::: Supplied entries :::
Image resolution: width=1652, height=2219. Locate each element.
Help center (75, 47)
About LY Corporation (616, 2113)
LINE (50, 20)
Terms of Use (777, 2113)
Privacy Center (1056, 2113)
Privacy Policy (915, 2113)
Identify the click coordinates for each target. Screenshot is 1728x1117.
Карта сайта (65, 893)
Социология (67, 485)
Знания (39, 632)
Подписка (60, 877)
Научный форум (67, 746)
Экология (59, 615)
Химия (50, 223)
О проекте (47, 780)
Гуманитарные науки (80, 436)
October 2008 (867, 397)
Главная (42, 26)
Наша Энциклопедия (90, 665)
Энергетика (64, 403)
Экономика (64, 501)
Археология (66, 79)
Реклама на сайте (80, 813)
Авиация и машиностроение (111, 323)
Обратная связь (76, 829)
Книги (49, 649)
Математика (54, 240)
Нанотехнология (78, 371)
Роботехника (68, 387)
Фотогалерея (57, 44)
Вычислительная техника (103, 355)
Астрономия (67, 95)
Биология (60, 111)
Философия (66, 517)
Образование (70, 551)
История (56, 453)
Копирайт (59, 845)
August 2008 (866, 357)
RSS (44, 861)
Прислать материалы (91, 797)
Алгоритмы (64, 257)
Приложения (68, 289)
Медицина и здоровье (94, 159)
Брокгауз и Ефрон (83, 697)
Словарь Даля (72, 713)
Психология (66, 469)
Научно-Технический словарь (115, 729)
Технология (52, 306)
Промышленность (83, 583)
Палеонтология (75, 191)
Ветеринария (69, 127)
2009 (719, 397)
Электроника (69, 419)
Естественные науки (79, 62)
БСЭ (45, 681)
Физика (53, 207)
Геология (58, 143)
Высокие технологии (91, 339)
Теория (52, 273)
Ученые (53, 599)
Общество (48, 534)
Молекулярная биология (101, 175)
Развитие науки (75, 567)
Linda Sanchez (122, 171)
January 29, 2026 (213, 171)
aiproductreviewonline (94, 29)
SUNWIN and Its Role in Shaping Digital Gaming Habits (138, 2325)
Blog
:::
## Assigned task:
Please give the count of lines above with "науки", nothing else.

## Result:
3